Stored data entries
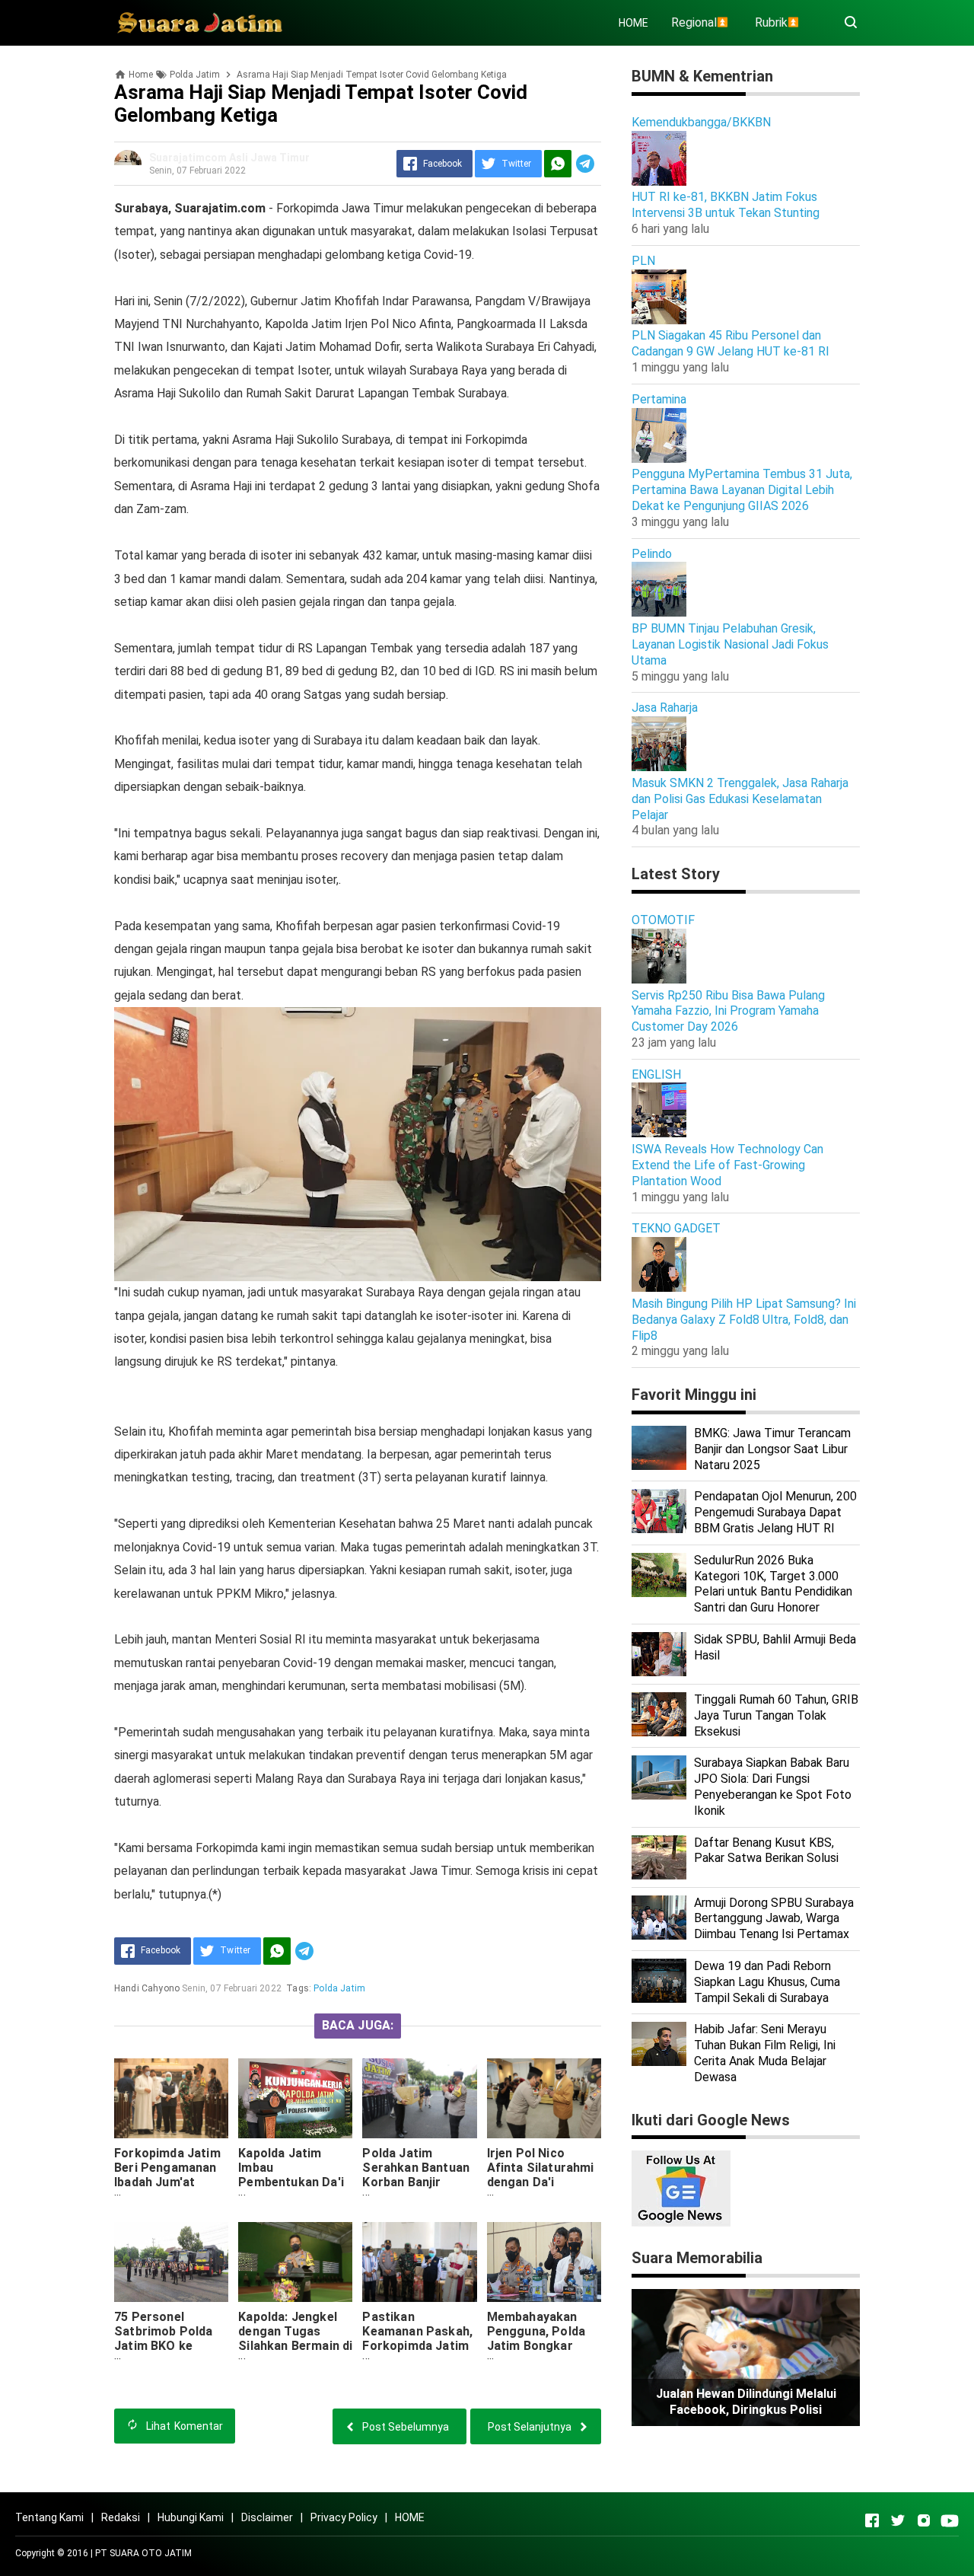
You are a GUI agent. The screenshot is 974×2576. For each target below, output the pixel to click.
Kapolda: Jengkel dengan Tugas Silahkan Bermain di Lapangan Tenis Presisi (295, 2346)
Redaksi (120, 2517)
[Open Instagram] (924, 2520)
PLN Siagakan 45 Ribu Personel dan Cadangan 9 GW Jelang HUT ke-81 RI (730, 343)
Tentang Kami (49, 2517)
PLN (643, 260)
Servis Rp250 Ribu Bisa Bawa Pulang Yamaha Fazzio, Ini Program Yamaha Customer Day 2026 (728, 1011)
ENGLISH (656, 1074)
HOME (633, 23)
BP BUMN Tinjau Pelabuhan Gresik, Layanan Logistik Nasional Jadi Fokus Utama (730, 644)
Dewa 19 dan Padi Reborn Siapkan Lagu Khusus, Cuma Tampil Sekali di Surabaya (767, 1982)
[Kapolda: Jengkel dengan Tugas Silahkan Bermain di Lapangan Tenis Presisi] (295, 2262)
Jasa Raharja (665, 707)
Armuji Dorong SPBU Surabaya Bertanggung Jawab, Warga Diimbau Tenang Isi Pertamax (774, 1918)
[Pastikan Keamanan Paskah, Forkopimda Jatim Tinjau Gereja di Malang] (419, 2262)
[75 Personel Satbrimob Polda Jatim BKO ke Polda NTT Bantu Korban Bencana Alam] (171, 2262)
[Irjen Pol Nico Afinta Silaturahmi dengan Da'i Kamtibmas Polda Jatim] (544, 2098)
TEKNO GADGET (676, 1228)
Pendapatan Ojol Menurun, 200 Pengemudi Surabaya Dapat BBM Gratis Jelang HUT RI (775, 1512)
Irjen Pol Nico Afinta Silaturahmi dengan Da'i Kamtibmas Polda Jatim (540, 2182)
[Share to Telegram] (585, 163)
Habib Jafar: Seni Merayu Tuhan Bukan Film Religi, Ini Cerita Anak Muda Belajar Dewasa (765, 2052)
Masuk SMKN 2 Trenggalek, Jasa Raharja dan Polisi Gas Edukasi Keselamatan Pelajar (740, 799)
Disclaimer (267, 2517)
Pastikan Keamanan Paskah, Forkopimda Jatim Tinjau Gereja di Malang (417, 2346)
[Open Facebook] (872, 2520)
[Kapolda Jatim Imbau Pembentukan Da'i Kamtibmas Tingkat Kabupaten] (295, 2098)
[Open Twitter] (898, 2520)
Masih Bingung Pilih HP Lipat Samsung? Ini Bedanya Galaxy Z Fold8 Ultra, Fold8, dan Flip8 (744, 1319)
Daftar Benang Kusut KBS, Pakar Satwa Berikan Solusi (766, 1850)
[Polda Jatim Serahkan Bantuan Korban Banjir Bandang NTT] (419, 2098)
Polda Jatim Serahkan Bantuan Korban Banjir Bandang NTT (415, 2175)
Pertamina (659, 399)
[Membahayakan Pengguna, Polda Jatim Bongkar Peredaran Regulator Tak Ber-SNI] (544, 2262)
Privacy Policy (343, 2517)
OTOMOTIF (663, 920)
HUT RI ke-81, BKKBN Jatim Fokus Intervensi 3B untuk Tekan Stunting (726, 205)
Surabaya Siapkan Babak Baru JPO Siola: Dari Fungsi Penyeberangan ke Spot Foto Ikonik (772, 1786)
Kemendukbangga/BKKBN (701, 122)
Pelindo (652, 554)
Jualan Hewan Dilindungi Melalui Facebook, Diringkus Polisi (746, 2401)
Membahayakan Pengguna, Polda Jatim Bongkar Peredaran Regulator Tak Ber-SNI (542, 2353)
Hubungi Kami (191, 2517)
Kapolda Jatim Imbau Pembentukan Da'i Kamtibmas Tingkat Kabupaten (293, 2182)
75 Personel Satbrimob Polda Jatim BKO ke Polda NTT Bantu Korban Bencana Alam (163, 2353)
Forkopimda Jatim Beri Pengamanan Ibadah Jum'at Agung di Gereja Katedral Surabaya (168, 2182)
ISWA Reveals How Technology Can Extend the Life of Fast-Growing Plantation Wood (727, 1165)
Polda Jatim (339, 1988)
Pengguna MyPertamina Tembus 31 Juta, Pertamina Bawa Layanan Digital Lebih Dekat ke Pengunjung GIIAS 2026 (742, 490)
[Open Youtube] (950, 2520)
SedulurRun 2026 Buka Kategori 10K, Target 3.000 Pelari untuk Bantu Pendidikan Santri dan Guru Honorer (773, 1584)
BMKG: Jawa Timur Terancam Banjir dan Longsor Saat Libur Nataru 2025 (772, 1449)
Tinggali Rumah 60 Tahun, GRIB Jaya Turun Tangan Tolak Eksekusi (776, 1715)
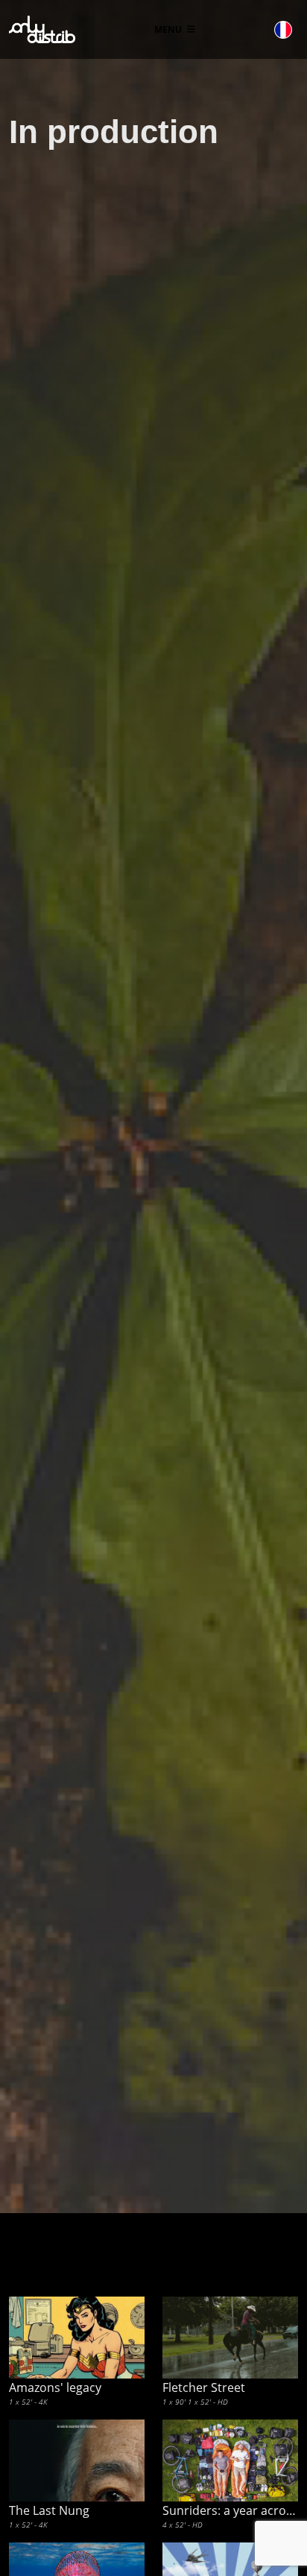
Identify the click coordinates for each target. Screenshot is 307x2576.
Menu (169, 29)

EXERCISE REQUIREMENTS: Each record above is to be returned unchanged, while any picture it holds stays out.

OUTPUT FOR THIS TASK:
You are a GUI agent. The screenshot is 974×2576. For each target below, output the pixel to click.
Kapolda: Jengkel dengan Tugas Silahkan Bermain di Lapangan Tenis Presisi (295, 2346)
Redaksi (120, 2517)
[Open Instagram] (924, 2520)
PLN Siagakan 45 Ribu Personel dan Cadangan 9 GW Jelang HUT ke-81 RI (730, 343)
Tentang Kami (49, 2517)
PLN (643, 260)
Servis Rp250 Ribu Bisa Bawa Pulang Yamaha Fazzio, Ini Program Yamaha Customer Day 2026 (728, 1011)
ENGLISH (656, 1074)
HOME (633, 23)
BP BUMN Tinjau Pelabuhan Gresik, Layanan Logistik Nasional Jadi Fokus Utama (730, 644)
Dewa 19 dan Padi Reborn Siapkan Lagu Khusus, Cuma Tampil Sekali di Surabaya (767, 1982)
[Kapolda: Jengkel dengan Tugas Silahkan Bermain di Lapangan Tenis Presisi] (295, 2262)
Jasa Raharja (665, 707)
Armuji Dorong SPBU Surabaya Bertanggung Jawab, Warga Diimbau Tenang Isi Pertamax (774, 1918)
[Pastikan Keamanan Paskah, Forkopimda Jatim Tinjau Gereja di Malang] (419, 2262)
[75 Personel Satbrimob Polda Jatim BKO ke Polda NTT Bantu Korban Bencana Alam] (171, 2262)
[Irjen Pol Nico Afinta Silaturahmi dengan Da'i Kamtibmas Polda Jatim] (544, 2098)
TEKNO GADGET (676, 1228)
Pendapatan Ojol Menurun, 200 Pengemudi Surabaya Dapat BBM Gratis Jelang HUT RI (775, 1512)
Irjen Pol Nico Afinta Silaturahmi dengan Da'i Kamtibmas Polda Jatim (540, 2182)
[Share to Telegram] (585, 163)
Habib Jafar: Seni Merayu Tuhan Bukan Film Religi, Ini Cerita Anak Muda Belajar Dewasa (765, 2052)
Masuk SMKN 2 Trenggalek, Jasa Raharja dan Polisi Gas Edukasi Keselamatan Pelajar (740, 799)
Disclaimer (267, 2517)
Pastikan Keamanan Paskah, Forkopimda Jatim Tinjau Gereja di Malang (417, 2346)
[Open Facebook] (872, 2520)
[Kapolda Jatim Imbau Pembentukan Da'i Kamtibmas Tingkat Kabupaten] (295, 2098)
[Open Twitter] (898, 2520)
Masih Bingung Pilih HP Lipat Samsung? Ini Bedanya Galaxy Z Fold8 Ultra, Fold8, dan Flip8 (744, 1319)
Daftar Benang Kusut KBS, Pakar Satwa Berikan Solusi (766, 1850)
[Polda Jatim Serahkan Bantuan Korban Banjir Bandang NTT] (419, 2098)
Polda Jatim Serahkan Bantuan Korban Banjir Bandang NTT (415, 2175)
Pertamina (659, 399)
[Membahayakan Pengguna, Polda Jatim Bongkar Peredaran Regulator Tak Ber-SNI] (544, 2262)
Privacy Policy (343, 2517)
OTOMOTIF (663, 920)
HUT RI ke-81, BKKBN Jatim Fokus Intervensi 3B untuk Tekan Stunting (726, 205)
Surabaya Siapkan Babak Baru JPO Siola: Dari Fungsi Penyeberangan ke Spot Foto Ikonik (772, 1786)
Kemendukbangga/BKKBN (701, 122)
Pelindo (652, 554)
Jualan Hewan Dilindungi Melalui Facebook, Diringkus Polisi (746, 2401)
Membahayakan Pengguna, Polda Jatim Bongkar Peredaran Regulator Tak Ber-SNI (542, 2353)
Hubungi Kami (191, 2517)
Kapolda Jatim Imbau Pembentukan Da'i Kamtibmas Tingkat Kabupaten (293, 2182)
75 Personel Satbrimob Polda Jatim BKO ke Polda NTT Bantu Korban Bencana Alam (163, 2353)
Forkopimda Jatim Beri Pengamanan Ibadah Jum'at Agung di Gereja Katedral Surabaya (168, 2182)
ISWA Reveals How Technology Can Extend the Life of Fast-Growing Plantation Wood (727, 1165)
Polda Jatim (339, 1988)
Pengguna MyPertamina Tembus 31 Juta, Pertamina Bawa Layanan Digital Lebih Dekat ke Pengunjung GIIAS 2026 (742, 490)
[Open Youtube] (950, 2520)
SedulurRun 2026 Buka Kategori 10K, Target 3.000 Pelari untuk Bantu Pendidikan Santri dan Guru Honorer (773, 1584)
BMKG: Jawa Timur Terancam Banjir dan Longsor Saat Libur Nataru 2025 (772, 1449)
Tinggali Rumah 60 Tahun, GRIB Jaya Turun Tangan Tolak Eksekusi (776, 1715)
Identify the click coordinates for each target. Screenshot is 307x2576.
Menu (169, 29)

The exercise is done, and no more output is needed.